Data resmi Kementerian Koperasi dan UKM, data penelitian, serta berbagai data lapangan menunjukkan bahwa KSP/USP dan KJKS/UJKS memang tersebar di berbagai wilayah di Indonesia. Bahkan, menurut riset Bank Dunia, sebaran jangkauan pelayanan KSP cakupan wilayah terbanyak adalah pada tingkat kecamatan. Namun demikian, koperasi-koperasi tersebut memiliki keragaman kesehatan, keuangan, teknologi, dan bisnis  yang sangat variatif. Secara kualitas, kondisinya belum sebaik pertumbuhan secara kuantitas.

Perkembangan usaha simpan pinjam dan pembiayaan syariah oleh koperasi memiliki sejarah perkembangan yang cukup panjang dan berliku. Ada beberapa tahap perkembangan di lapangan dan kebijakan serta regulasi yang mengaturnya, hingga mencapai kondisi terkini. Salah satu yang terpenting adalah sejarah dan perkembangan Baitul Maal wa Tamwil (BMT) yang sebagian besarnya sedang diarahkan untuk memenuhi ketentuan sebagai Koperasi Simpan Pinjam dan Pembiayaan Syariah (KSPPS) atau unit Usaha Simpan Pinjam dan Pembiayaan Syariah (USPPS) koperasi. 
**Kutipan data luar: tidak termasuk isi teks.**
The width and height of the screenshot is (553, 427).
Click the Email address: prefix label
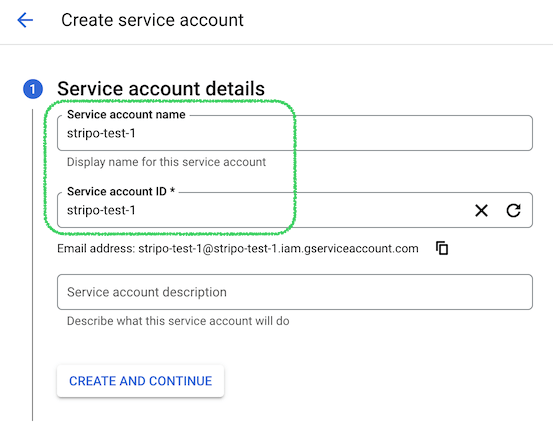click(x=96, y=249)

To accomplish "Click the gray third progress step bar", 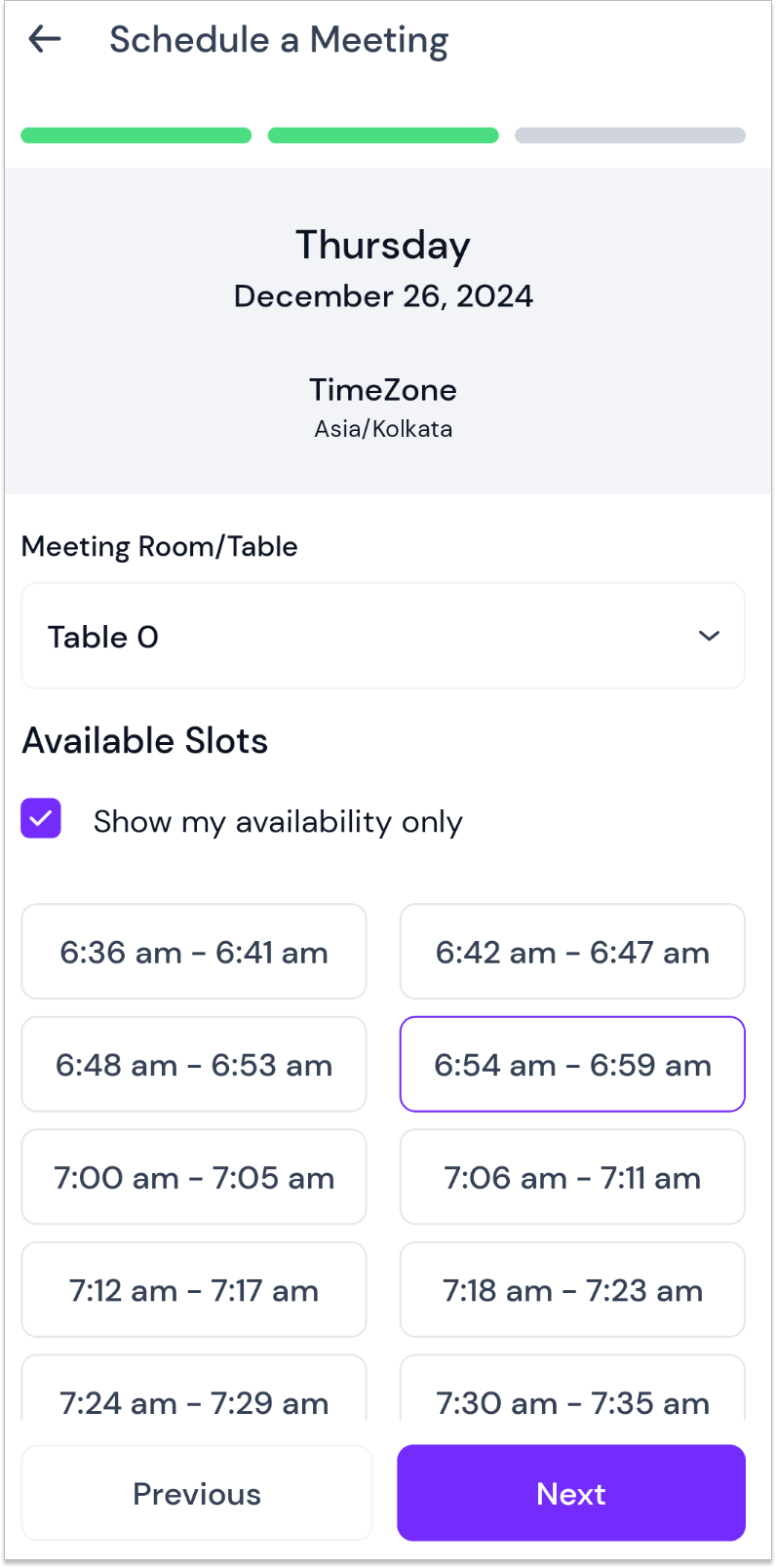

Data tentang BMT memang masih belum terlalu akurat, karena ada yang sudah secara tegas menjadi koperasi yang patuh terhadap regulasi, serta melaporkan diri kepada dinas atau kementerian. Ada yang sudah berbadan hukum koperasi, operasional sebagai koperasi, namun tidak rutin melaporkan diri secara administrasi kepada dinas. Sebagiannya lagi memang masih operasional nonformal semacam arisan, dan atau ada yang lebih mengikuti program dan aturan main lain dari Pemerintah Daerah atau Kementerian Teknis diluar kementerian Koperasi.
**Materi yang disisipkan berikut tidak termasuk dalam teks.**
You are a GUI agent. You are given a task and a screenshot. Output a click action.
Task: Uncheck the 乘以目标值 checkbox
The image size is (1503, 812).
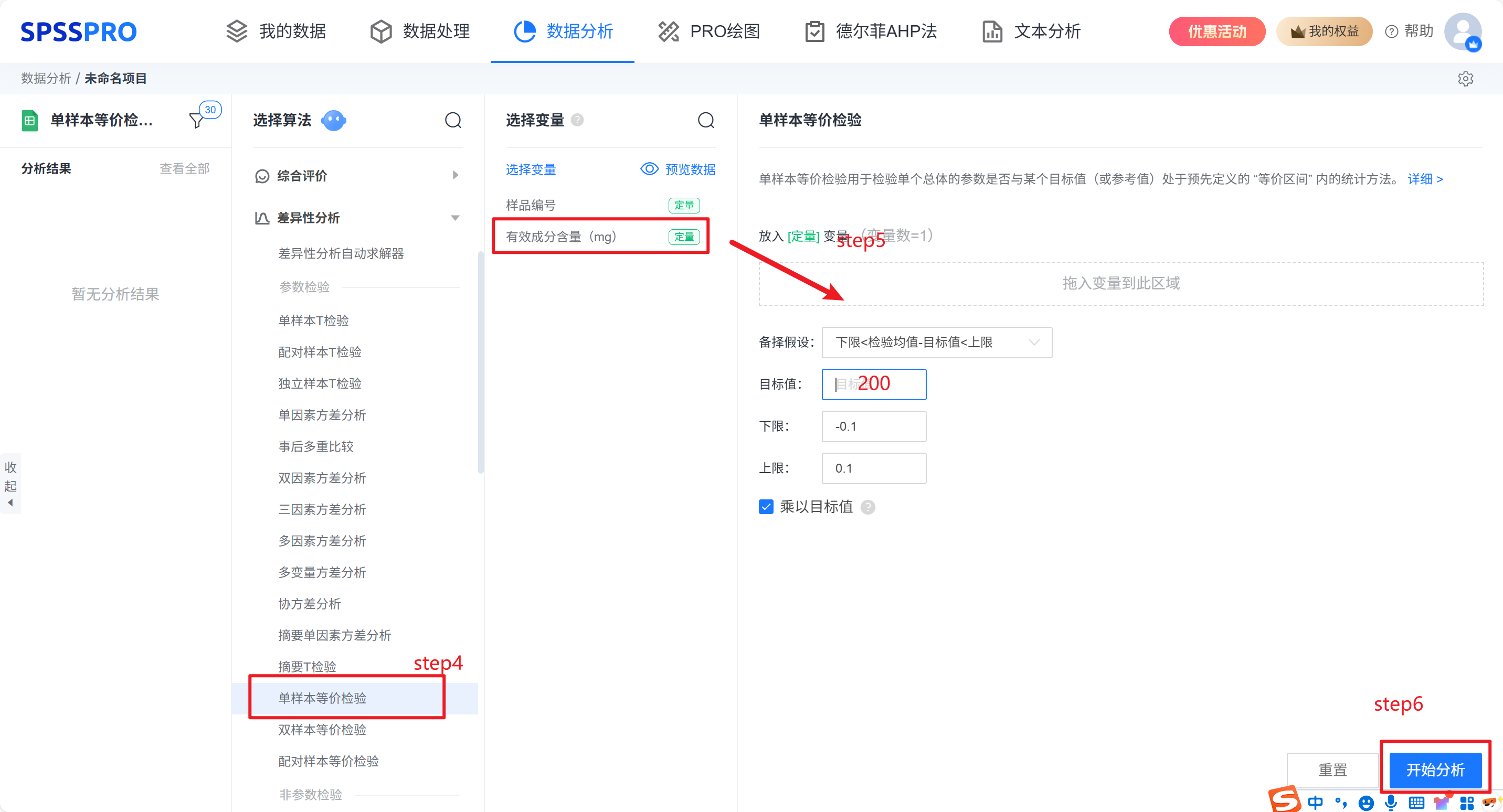766,507
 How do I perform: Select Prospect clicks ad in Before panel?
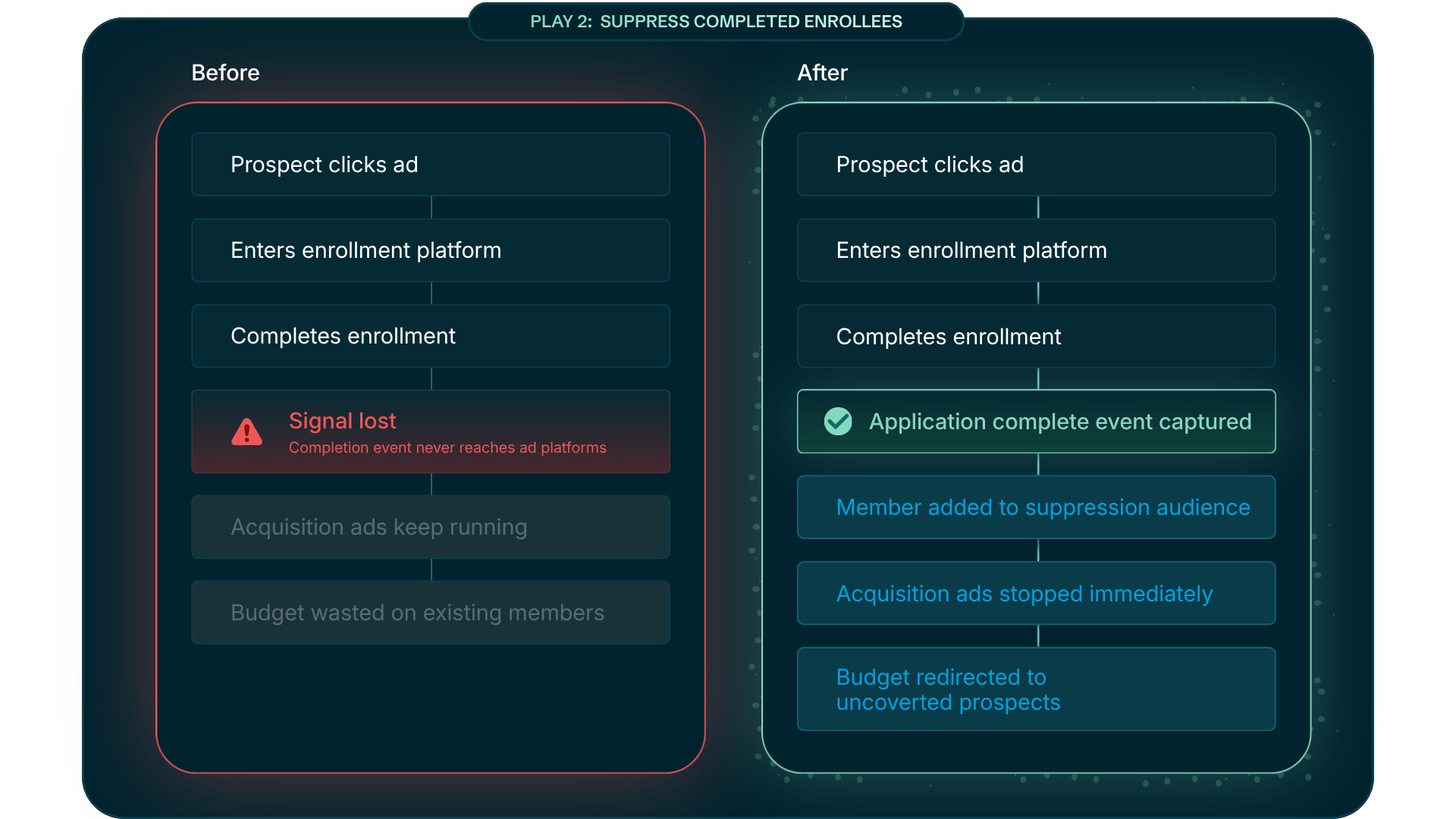(430, 165)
Selain itu, fakta di lapangan menunjukkan bahwa cukup banyak BMT baru yang lahir diikuti pula oleh yang tidak operasional lagi setiap tahunnya. Kedua faktor tadi membuat data jumlah BMT dan kinerja umumnya kurang akurat. Peraturan OJK tentang LKM dan Peraturan Menteri no 16/2015 memungkinkan pendataan yang lebih akurat di tahun-tahun mendatang. Data BMT akan terpilah menjadi yang memilih opsi LKMS dan yang KSPPS/USPPS Koperasi. Setiap KSPPS/USPPS Koperasi akan diminta memiliki nomor induk koperasi (NIK), dan memberi laporan secara online kepada kementerian, selain yang rutin kepada Dinas kabupaten/Kota atau Provinsi.

Sekitar 10 tahun lalu, data tentang jumlah dan sebaran BMT yang paling sering menjadi rujukan adalah yang dikeluarkan oleh Pusat Inkubasi Bisnis Usaha Kecil (PINBUK), sebanyak 3000 BMT pada tahun 2004. PINBUK yang didirikan pada tahun 1995 memang dikenal sebagai lembaga yang berperan penting mengembangkan BMT, terutama dalam membantu pendirian dan operasional awalnya. Berdasar data Pinbuk yang dimutakhirkan dengan berbagai informasi terkini, Perhimpunan BMT (PBMT) Indonesia mengatakan ada sekitar 3.900 BMT yang operasional sampai dengan akhir tahun 2014. PBMT Indonesia menyebutkan pula bahwa BMT-BMT tersebut melayani hampir 3,5 juta orang, mengelola aset sekitar Rp 15 triliun, dengan pengurus dan pengelola sekitar 20.000 orang.

BAPPENAS sebagai bagian dari Pemerintah) dalam Master Plan Keuangan Syariah mengemukan perkiraan jumlah BMT di kisaran 4500-5000 BMT. Angka di kisaran 4000 memang banyak dikemukan oleh berbagai lembaga dan peneliti. Salah satu yang harus dipahami, BMT-BMT memang banyak yang berdiri tiap tahun, namun cukup banyak juga yang berhenti operasional. Ada pula yang terkait dengan program Pemerintah dan Pemerintah Daerah, yang sebagiannya kurang berhasil dilanjutkan oleh masyarakat.

Kementerian Koperasi dan UKM sendiri hanya mendata BMT yang secara tegas berbadan hukum koperasi, memberi laporan dan beroperasi sesuai regulasi koperasi. Hingga akhir tahun 2014, terlaporkan sebanyak 1.197 unit KJKS dan sebanyak 2.163 unit UJKS. Perlu diketahui bahwa tidak semua UJKS menyebut dirinya sebagai BMT.